Кравчий, правая рука которого была обернута полотном из Брюгге, белым, как снег, резал хлеб и давал его пробовать особому прислужнику; то же самое он делал и с соусами, обмакивая в них ломтики хлеба; кроме того, он сам пробовал по кусочку от каждого кушанья.
Вот подали наконец седьмую перемену — «золотое блюдо»; называлось оно так потому, что у птиц, составлявших его, были позолоченные лапки и клювы. Тогда-то и разыгралось специально предназначенное для этого званого обеда действо.

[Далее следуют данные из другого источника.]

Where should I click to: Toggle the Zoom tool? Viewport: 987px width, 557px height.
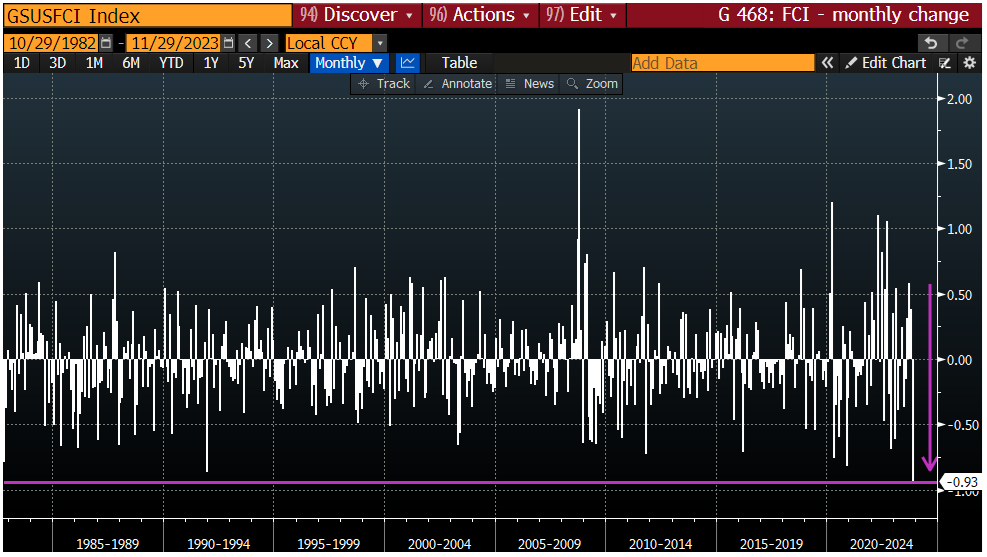[x=592, y=84]
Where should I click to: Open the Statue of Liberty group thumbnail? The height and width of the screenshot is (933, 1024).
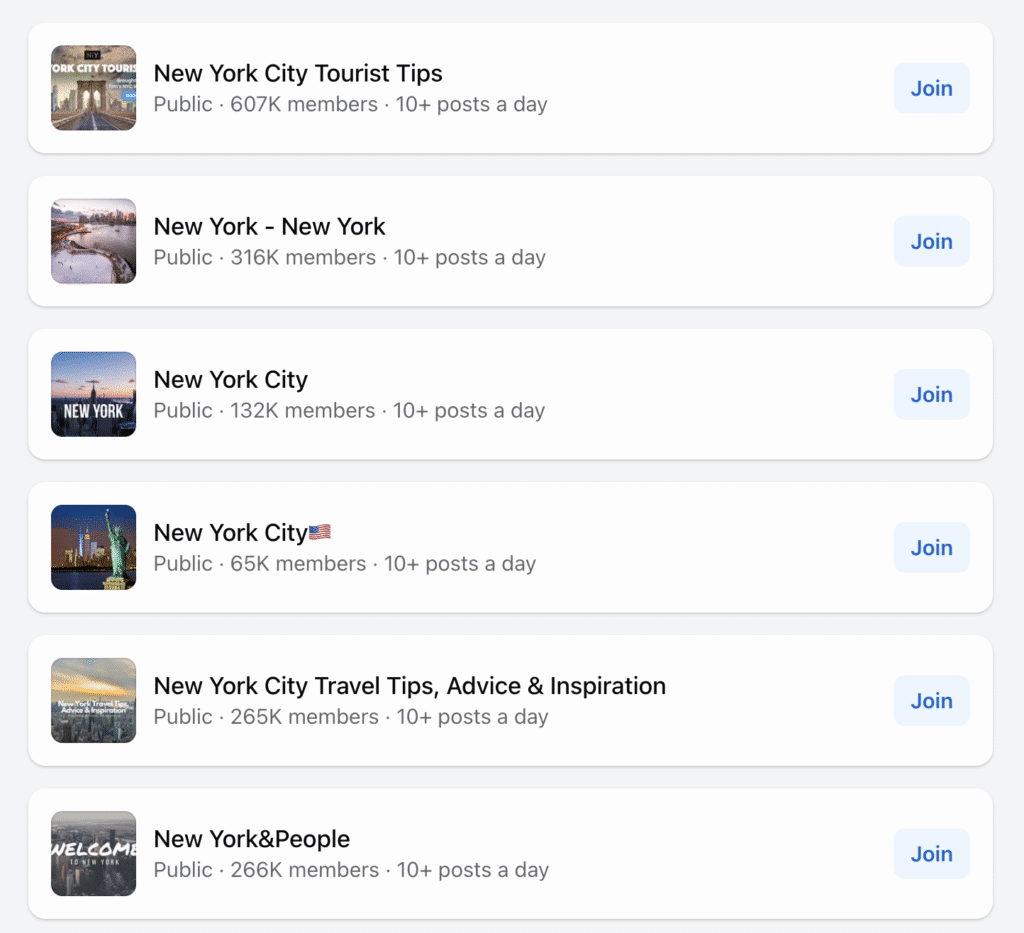coord(93,548)
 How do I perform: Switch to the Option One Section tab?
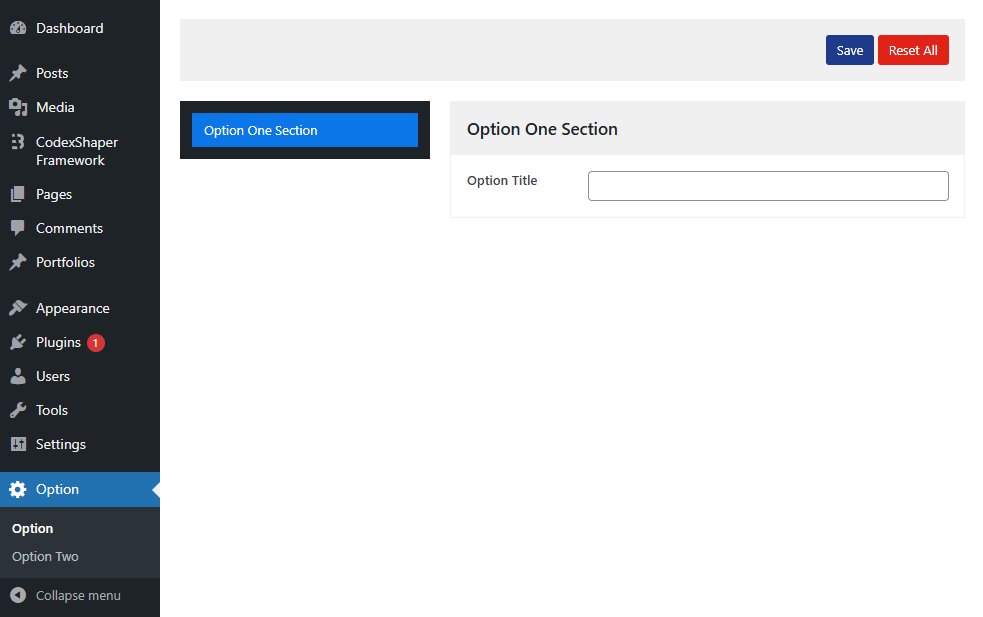click(304, 130)
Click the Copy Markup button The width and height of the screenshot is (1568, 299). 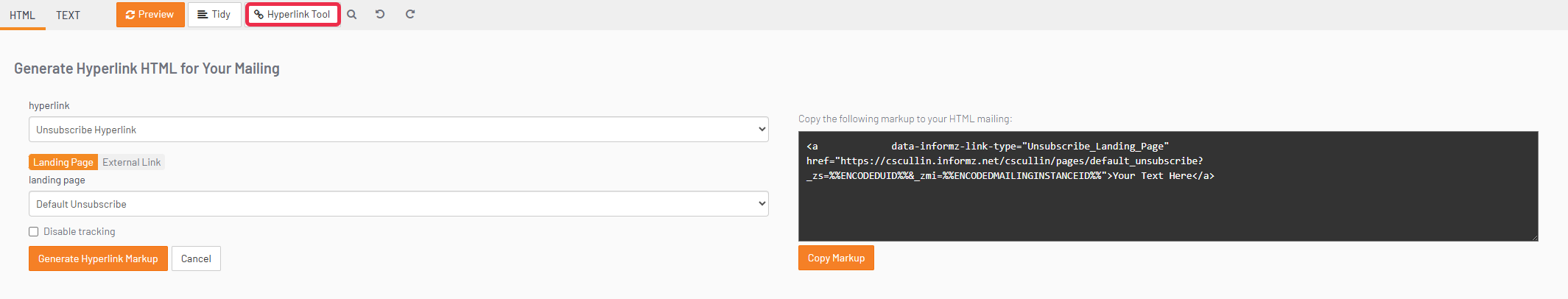pos(836,258)
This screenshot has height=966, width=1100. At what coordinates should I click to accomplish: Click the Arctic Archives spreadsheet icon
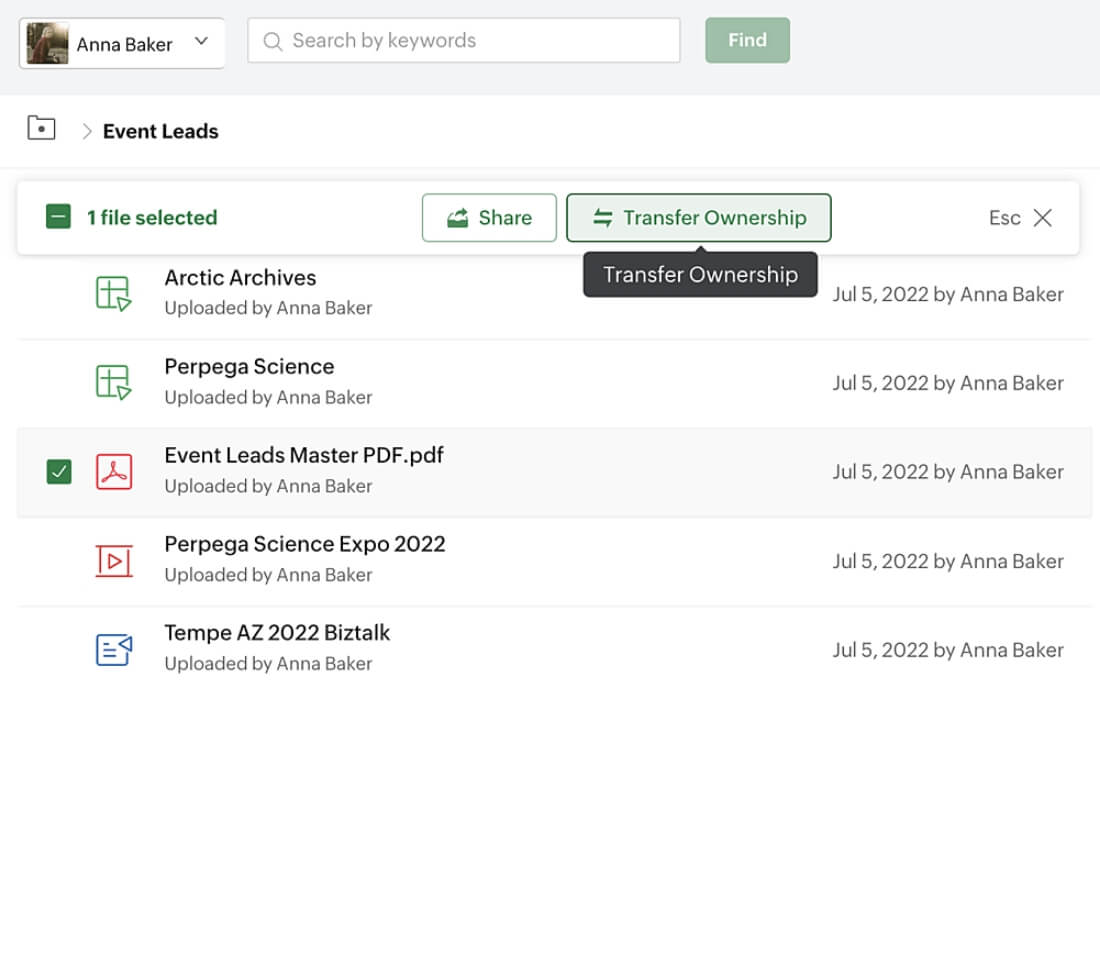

В дверях залы показался великан-сарацин в мавританском тюрбане на голове. Он вел слона, покрытого алым бархатом. На слоне стояла палатка, в которой находилась дама, одетая в глубокий траур. Взглянув на общество, она обратилась к сарацину с такими словами:
Останови ты здесь слона, Пред этим обществом отборным Я кое-что сказать должна; И с интересом непритворным Меня послушают они… Слона скорей останови!Сарацин остановил слона перед самым хозяином. Тогда дама подняла свою вуаль и сказала:
О плачьте, плачьте все, кого я вижу в зале! Святая Церковь — я: меня вы не узнали? О, вспомните теперь о всех моих бедах, О всех разрушенных святых монастырях, О всех погибнувших поборниках Креста! Сокрыли волны их; сомкнула им уста Навеки смерть в бою… Они иль тлеют в поле, Иль жизнь еше влачат у сарацин в неволе. Чем больше сожаленья я встречаю, Тем меньше помощи, мне нужной, получаю. И вот брожу теперь От замка к замку, в дверь Стучусь и жду, кто первый отзовется, В ком жаркое желание проснется Помочь скорее мне, меня не забывать… Тому да ниспошлет Всевышний благодать! О, плачьте, плачьте все, кого я вижу в зале! Святая Церковь — я: меня вы не узнали?